April groundbreaking set for Tennessee State Museum
From The Tennessean | Joey Garrison
State officials received approval Tuesday from Metro Nashville government for the conceptual design of a long-discussed new Tennessee State Museum, putting the project on course for an April 6 groundbreaking.
If all goes according to plan, the new state museum in North Nashville will open in 2018 as Republican Gov. Bill Haslam finishes his final year in office.
The Metro Development and Housing Agency’s Design Review Committee voted unanimously Tuesday to approve the conceptual design of the facility — even though state officials still haven’t presented the Metro panel its elevation plans for the Jefferson Street and Rosa Parks Boulevard sides of the structure. The intent is to submit those details in the coming months.
Tuesday’s vote came after Nashville’s Metro Council two weeks ago approved an amended land lease between Metro and state that calls for the demolition of the two northern sheds at the adjacent Nashville Farmers’ Market, which sits on state-owned property. Their removal will allow the state to build a 160-space surface parking lot to accommodate activity at the museum.
Project leaders have also formally requested for a grading permit with Metro Public Works that would allow work on the site to begin.
The state museum, cleared by the state legislature last year, is expected to cost $160 million, with $120 million coming from state dollars and $40 million from private funds raised by Haslam and other supporters of the museum.
Sheila Dial-Barton, principal of Nashville-based EOA Architects, on Tuesday presented designs plans for a 137,000-square-foot museum that will include 49,000 square feet of exhibit space, as well as education space and an auditorium. The 50-foot tall building is designed to be around for the next century.
“The goal of the governor for this project is to be a 100-year-old building,” Dial-Barton said, adding that the building will be composed of 100-year materials such as limestone, granite, marble and bronze.
The south entrance of the museum is considered the building’s primary entrance, and it could include outdoor green space and an outdoor dining area that would be shared by the farmers market. State officials are discussing placing the unused Tennessee Fox Trot Carousel on the east side of the building, though it would require funding to begin operating again.
Architects for the project must still address two components of the building with MDHA’s Design Review Committee.
One is the western edge of the facility on Rosa Parks Boulevard that is to include ramps for bus arrivals. The other is the northern side, which will sit 245 feet from Jefferson Street. The plan calls for green space between the building and Jefferson Street with a potential for outdoor sculptures.
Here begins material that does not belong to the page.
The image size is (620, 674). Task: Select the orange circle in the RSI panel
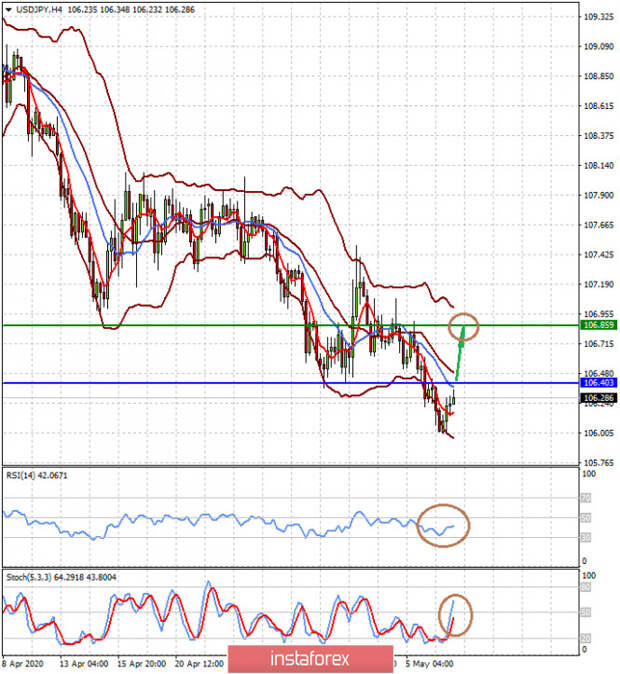442,525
This area has also been reserved for future expansion.
As a result, this side of the museum will not directly touch Jefferson Street, which has seen increasing development on the Germantown side of the corridor.
At Tuesday’s meeting, MDHA design review committee member Michael Owens said he still needs to see the design of the building on the north side, noting that it has not been made public.
“All the other sides look wonderful, but I haven’t seen anything for the north side."
Metro Councilman Freddie O’Connell, whose district includes the area, said it might take “a period of years” before the Jefferson Street-Rosa Parks Boulevard corner is activated by the museum. He said he hopes the public art on that side would “celebrate the intersection.”
“I’m always looking for great projects,” he said. “In this case, the state is making a $160 million investment in Nashville at that location, and my hope is that it appropriately incorporates the Jefferson Street corridor and fits the context of the urban environment on which this is being situated.”
In other business Tuesday, the MDHA’s Design Review Committee approved the conceptual plans for a new 16-story, mixed-use project in the Gulch neighborhood that is to include a 250-unit luxury W Hotels & Resorts and a 200-unit residential tower.
The project, proposed by Nashville-based Corner Partnership LLC and Magellan Development Group of Chicago, is planned for a 1.29-acre site that was previously planned for a project called Griffin Plaza.
Despite the approval, MDHA officials have asked project leaders to review three separate design modifications, including the entranceway for vehicles on 12th Avenue South.